L. VACHER.
Et voici la note annoncée par l’honorable M. Vacher, note écrite de sa main, ainsi que la lettre que, le 6 novembre, il adressait à M. Gilly:
Enhardi par le coup de main des conventions, M. Raynal proposa à la Chambre de racheter la ligne d’Alençon à Condé pour une somme de quatre millions à payer par l’État. Mais il avait eu soin de faire racheter en sous-main, par la Banque populaire de l’Opéra composée de ses amis (Rochefort a donné les noms dans ses _Notes pour servir à l’histoire de mon temps_), les actions de cette ligne qui se vendaient au poids du papier. Je dénonçai le tripotage dans mon bureau, le projet fut retiré, et il n’a plus reparu.
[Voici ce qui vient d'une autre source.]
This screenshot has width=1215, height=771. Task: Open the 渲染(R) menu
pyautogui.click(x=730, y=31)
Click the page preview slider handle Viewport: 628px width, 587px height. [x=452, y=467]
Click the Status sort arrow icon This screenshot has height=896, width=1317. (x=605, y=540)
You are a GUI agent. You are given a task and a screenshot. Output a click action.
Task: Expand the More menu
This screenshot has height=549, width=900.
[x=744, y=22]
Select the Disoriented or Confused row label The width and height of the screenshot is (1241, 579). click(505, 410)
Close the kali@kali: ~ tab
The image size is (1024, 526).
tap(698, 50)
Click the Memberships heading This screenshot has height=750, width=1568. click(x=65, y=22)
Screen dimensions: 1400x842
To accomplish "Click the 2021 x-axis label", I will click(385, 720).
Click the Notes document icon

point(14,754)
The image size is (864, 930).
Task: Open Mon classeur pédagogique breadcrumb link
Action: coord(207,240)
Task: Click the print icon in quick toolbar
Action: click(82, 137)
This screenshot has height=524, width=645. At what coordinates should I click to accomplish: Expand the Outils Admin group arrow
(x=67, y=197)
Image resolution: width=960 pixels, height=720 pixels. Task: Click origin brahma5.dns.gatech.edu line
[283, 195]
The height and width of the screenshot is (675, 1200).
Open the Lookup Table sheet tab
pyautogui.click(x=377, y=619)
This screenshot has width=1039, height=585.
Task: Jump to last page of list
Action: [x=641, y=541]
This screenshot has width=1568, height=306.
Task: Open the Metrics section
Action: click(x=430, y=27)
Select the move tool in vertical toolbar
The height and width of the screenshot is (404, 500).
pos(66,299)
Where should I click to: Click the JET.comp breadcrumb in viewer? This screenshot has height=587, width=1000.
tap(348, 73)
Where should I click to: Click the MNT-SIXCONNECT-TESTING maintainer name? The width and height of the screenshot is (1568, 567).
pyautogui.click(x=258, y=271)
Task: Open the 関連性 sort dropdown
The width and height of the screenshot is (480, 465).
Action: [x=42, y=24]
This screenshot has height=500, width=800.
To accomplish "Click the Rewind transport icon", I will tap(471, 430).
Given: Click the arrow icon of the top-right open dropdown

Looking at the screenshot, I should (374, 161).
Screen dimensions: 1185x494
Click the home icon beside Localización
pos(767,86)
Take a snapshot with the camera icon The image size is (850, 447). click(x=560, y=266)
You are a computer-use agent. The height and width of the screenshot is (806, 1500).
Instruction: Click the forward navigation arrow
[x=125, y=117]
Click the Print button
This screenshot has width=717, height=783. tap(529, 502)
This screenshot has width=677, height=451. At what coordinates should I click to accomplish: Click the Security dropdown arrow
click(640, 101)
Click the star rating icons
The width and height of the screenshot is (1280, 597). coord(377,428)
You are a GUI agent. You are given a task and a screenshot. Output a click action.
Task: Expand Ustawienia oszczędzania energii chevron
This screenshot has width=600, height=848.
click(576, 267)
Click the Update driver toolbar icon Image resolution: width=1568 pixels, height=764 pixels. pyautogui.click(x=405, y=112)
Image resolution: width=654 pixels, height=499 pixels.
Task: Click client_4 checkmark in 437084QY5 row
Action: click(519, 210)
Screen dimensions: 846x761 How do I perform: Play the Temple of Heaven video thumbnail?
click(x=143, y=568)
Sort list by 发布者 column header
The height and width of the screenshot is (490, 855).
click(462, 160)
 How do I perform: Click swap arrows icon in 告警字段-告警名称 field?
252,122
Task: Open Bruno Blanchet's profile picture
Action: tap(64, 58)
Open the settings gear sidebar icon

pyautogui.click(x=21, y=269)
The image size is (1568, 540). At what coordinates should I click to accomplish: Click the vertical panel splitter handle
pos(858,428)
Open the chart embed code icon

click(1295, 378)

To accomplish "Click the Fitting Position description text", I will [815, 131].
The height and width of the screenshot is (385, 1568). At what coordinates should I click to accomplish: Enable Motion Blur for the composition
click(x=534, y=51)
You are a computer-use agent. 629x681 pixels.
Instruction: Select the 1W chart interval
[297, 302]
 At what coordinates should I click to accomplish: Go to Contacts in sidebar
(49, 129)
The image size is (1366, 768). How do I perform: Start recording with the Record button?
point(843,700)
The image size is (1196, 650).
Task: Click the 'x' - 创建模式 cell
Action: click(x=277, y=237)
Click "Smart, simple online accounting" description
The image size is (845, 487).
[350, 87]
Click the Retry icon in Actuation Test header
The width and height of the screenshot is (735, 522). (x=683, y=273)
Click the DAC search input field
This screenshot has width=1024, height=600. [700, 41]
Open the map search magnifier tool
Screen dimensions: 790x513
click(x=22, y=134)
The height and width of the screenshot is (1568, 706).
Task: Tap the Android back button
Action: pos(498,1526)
Voici maintenant la lettre:
Je suis prêt à venir déposer devant la cour d’assises du Gard des faits relatifs aux conventions. Il serait essentiel que M. Lesguiller, ancien sous-secrétaire d’État aux travaux publics, député de l’Aisne, vînt déposer. Il a tenu entre les mains un dossier où il y avait des reçus et dont on lui demandait 20.000 fr. Écrivez-lui d’urgence et dites-lui que je viens déposer.